**PROBLEM DETAILS**
Once the data has been read, restate all of it exactly.

**THE DATA**
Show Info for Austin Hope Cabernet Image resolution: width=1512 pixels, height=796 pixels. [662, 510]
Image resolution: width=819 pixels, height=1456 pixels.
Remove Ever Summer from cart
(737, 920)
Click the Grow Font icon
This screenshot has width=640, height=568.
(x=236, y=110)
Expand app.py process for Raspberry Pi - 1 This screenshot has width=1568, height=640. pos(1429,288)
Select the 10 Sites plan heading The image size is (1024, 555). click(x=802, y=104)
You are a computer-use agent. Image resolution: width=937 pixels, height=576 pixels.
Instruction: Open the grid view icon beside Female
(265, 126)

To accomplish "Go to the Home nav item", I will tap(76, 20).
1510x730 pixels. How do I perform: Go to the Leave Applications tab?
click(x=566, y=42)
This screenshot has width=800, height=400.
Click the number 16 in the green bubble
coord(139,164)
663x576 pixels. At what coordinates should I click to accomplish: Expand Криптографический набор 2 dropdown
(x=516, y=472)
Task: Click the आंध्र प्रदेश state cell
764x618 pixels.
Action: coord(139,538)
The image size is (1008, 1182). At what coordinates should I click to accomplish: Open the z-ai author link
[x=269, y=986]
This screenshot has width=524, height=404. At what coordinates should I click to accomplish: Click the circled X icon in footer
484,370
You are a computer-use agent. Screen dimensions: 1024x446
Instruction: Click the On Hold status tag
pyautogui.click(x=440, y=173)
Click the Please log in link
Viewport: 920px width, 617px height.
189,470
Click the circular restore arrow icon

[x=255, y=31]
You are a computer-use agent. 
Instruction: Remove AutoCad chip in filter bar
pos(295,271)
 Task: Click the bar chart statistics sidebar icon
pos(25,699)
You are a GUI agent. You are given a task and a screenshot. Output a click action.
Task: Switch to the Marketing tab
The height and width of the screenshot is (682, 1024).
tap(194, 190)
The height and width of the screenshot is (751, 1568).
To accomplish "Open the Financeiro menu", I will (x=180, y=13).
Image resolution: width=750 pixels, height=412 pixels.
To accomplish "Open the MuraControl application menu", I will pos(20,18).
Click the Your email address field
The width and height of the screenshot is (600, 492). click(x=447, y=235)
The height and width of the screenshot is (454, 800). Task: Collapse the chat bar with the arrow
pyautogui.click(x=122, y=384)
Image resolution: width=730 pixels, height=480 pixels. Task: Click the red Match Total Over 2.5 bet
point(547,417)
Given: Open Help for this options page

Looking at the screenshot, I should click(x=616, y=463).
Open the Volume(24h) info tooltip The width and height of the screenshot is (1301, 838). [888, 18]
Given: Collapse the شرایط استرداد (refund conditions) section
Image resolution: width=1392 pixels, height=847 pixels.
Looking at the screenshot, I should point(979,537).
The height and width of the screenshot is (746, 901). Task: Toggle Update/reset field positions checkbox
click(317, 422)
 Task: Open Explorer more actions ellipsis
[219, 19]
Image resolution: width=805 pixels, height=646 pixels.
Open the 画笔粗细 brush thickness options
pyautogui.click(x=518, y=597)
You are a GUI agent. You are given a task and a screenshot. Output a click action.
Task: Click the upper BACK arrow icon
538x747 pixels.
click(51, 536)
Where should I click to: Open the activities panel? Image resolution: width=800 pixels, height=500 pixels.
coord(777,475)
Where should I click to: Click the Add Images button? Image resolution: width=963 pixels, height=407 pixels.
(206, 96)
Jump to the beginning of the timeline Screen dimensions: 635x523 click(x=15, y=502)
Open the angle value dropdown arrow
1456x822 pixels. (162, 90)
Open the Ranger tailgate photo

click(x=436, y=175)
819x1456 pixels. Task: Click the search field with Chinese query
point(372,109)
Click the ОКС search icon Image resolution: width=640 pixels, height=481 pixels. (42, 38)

**RESULT OF THIS EXERCISE**
Show Info for Austin Hope Cabernet Image resolution: width=1512 pixels, height=796 pixels. [662, 510]
Image resolution: width=819 pixels, height=1456 pixels.
Remove Ever Summer from cart
(737, 920)
Click the Grow Font icon
This screenshot has width=640, height=568.
(x=236, y=110)
Expand app.py process for Raspberry Pi - 1 This screenshot has width=1568, height=640. pos(1429,288)
Select the 10 Sites plan heading The image size is (1024, 555). click(x=802, y=104)
You are a computer-use agent. Image resolution: width=937 pixels, height=576 pixels.
Instruction: Open the grid view icon beside Female
(265, 126)

To accomplish "Go to the Home nav item", I will tap(76, 20).
1510x730 pixels. How do I perform: Go to the Leave Applications tab?
click(x=566, y=42)
This screenshot has width=800, height=400.
Click the number 16 in the green bubble
coord(139,164)
663x576 pixels. At what coordinates should I click to accomplish: Expand Криптографический набор 2 dropdown
(x=516, y=472)
Task: Click the आंध्र प्रदेश state cell
764x618 pixels.
Action: coord(139,538)
The image size is (1008, 1182). At what coordinates should I click to accomplish: Open the z-ai author link
[x=269, y=986]
This screenshot has width=524, height=404. At what coordinates should I click to accomplish: Click the circled X icon in footer
484,370
You are a computer-use agent. Screen dimensions: 1024x446
Instruction: Click the On Hold status tag
pyautogui.click(x=440, y=173)
Click the Please log in link
Viewport: 920px width, 617px height.
189,470
Click the circular restore arrow icon

[x=255, y=31]
You are a computer-use agent. 
Instruction: Remove AutoCad chip in filter bar
pos(295,271)
 Task: Click the bar chart statistics sidebar icon
pos(25,699)
You are a GUI agent. You are given a task and a screenshot. Output a click action.
Task: Switch to the Marketing tab
The height and width of the screenshot is (682, 1024).
tap(194, 190)
The height and width of the screenshot is (751, 1568).
To accomplish "Open the Financeiro menu", I will (x=180, y=13).
Image resolution: width=750 pixels, height=412 pixels.
To accomplish "Open the MuraControl application menu", I will pos(20,18).
Click the Your email address field
The width and height of the screenshot is (600, 492). click(x=447, y=235)
The height and width of the screenshot is (454, 800). Task: Collapse the chat bar with the arrow
pyautogui.click(x=122, y=384)
Image resolution: width=730 pixels, height=480 pixels. Task: Click the red Match Total Over 2.5 bet
point(547,417)
Given: Open Help for this options page

Looking at the screenshot, I should click(x=616, y=463).
Open the Volume(24h) info tooltip The width and height of the screenshot is (1301, 838). [888, 18]
Given: Collapse the شرایط استرداد (refund conditions) section
Image resolution: width=1392 pixels, height=847 pixels.
Looking at the screenshot, I should point(979,537).
The height and width of the screenshot is (746, 901). Task: Toggle Update/reset field positions checkbox
click(317, 422)
 Task: Open Explorer more actions ellipsis
[219, 19]
Image resolution: width=805 pixels, height=646 pixels.
Open the 画笔粗细 brush thickness options
pyautogui.click(x=518, y=597)
You are a GUI agent. You are given a task and a screenshot. Output a click action.
Task: Click the upper BACK arrow icon
538x747 pixels.
click(51, 536)
Where should I click to: Open the activities panel? Image resolution: width=800 pixels, height=500 pixels.
coord(777,475)
Where should I click to: Click the Add Images button? Image resolution: width=963 pixels, height=407 pixels.
(206, 96)
Jump to the beginning of the timeline Screen dimensions: 635x523 click(x=15, y=502)
Open the angle value dropdown arrow
1456x822 pixels. (162, 90)
Open the Ranger tailgate photo

click(x=436, y=175)
819x1456 pixels. Task: Click the search field with Chinese query
point(372,109)
Click the ОКС search icon Image resolution: width=640 pixels, height=481 pixels. (42, 38)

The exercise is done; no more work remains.